Reproduce only the lines from the one containing "This screenshot has" through the one containing "(120, 507).", switching "Identify" to "Find" and changing nothing else. Leave the pictures out of your answer.

**********

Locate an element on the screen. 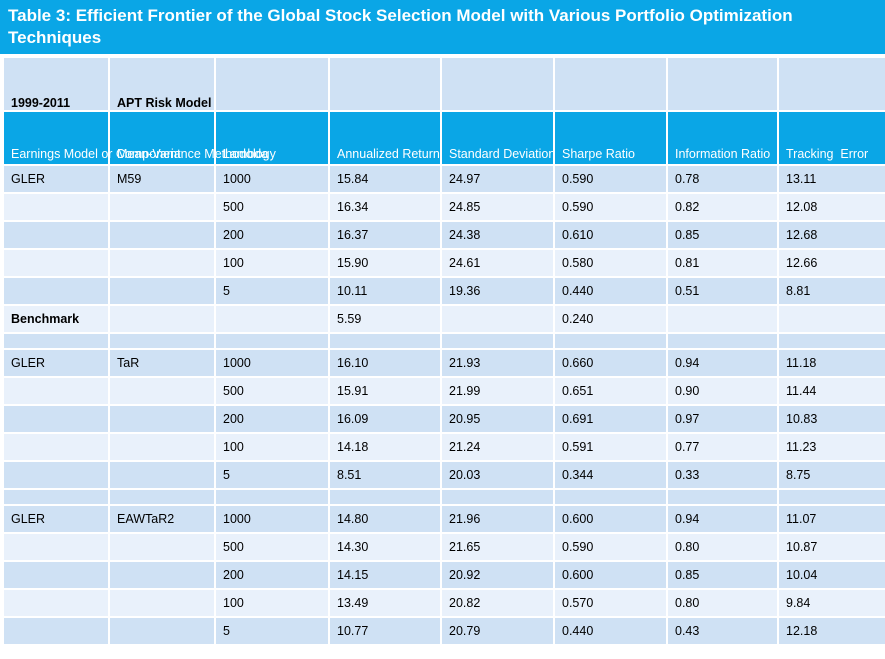  header-earnings-model: Earnings Model or Component is located at coordinates (92, 138).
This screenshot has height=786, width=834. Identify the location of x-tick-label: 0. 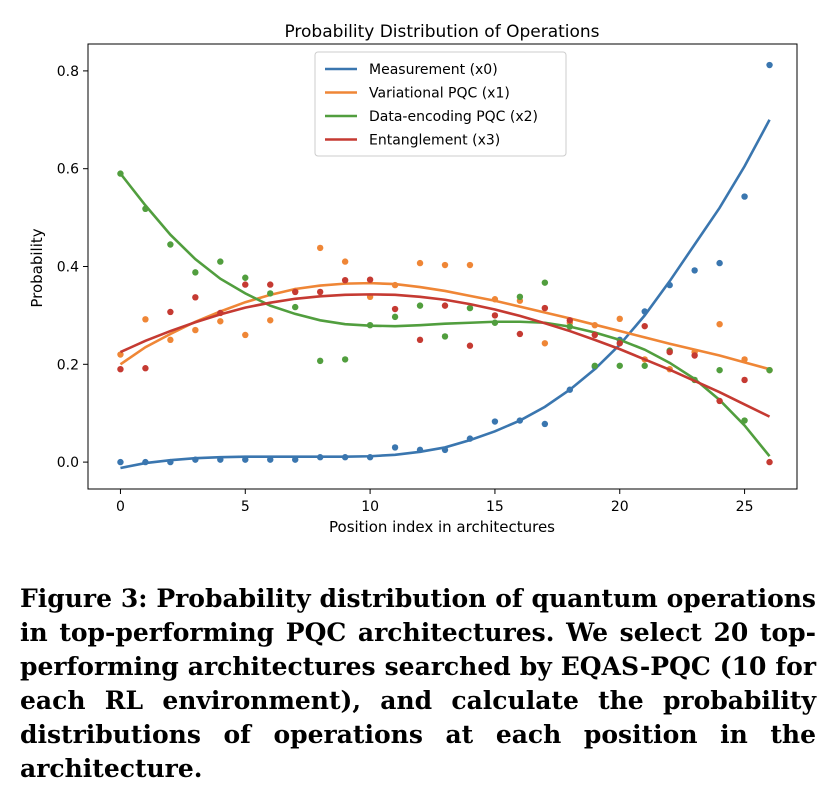
(120, 507).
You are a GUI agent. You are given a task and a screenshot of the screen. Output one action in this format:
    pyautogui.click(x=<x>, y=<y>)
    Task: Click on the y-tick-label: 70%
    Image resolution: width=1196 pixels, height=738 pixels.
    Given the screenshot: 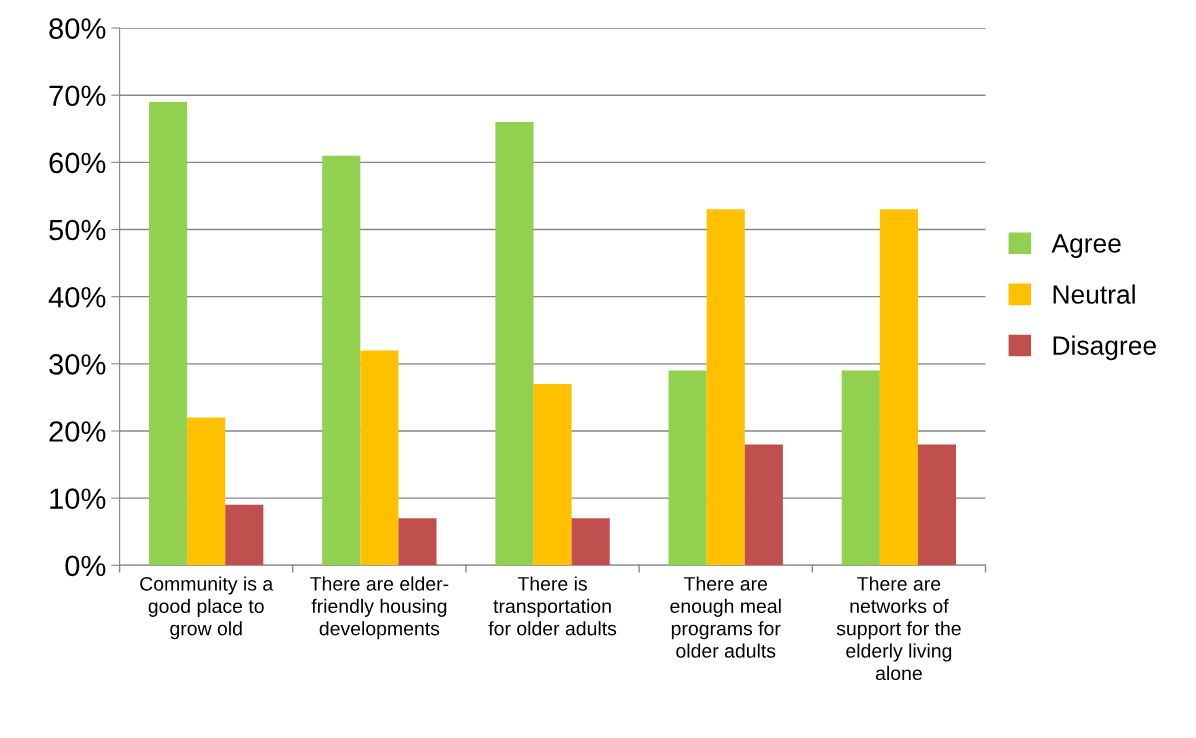 What is the action you would take?
    pyautogui.click(x=78, y=96)
    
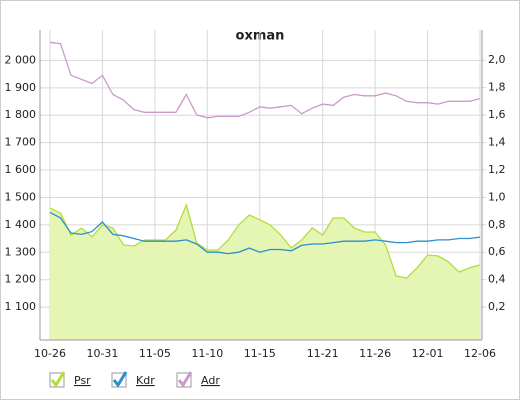 The image size is (520, 400). Describe the element at coordinates (133, 380) in the screenshot. I see `legend-item: Kdr` at that location.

**********

● ANSWER TO THIS TASK
This screenshot has height=786, width=834. Find the location of x-tick-label: 0. 
(120, 507).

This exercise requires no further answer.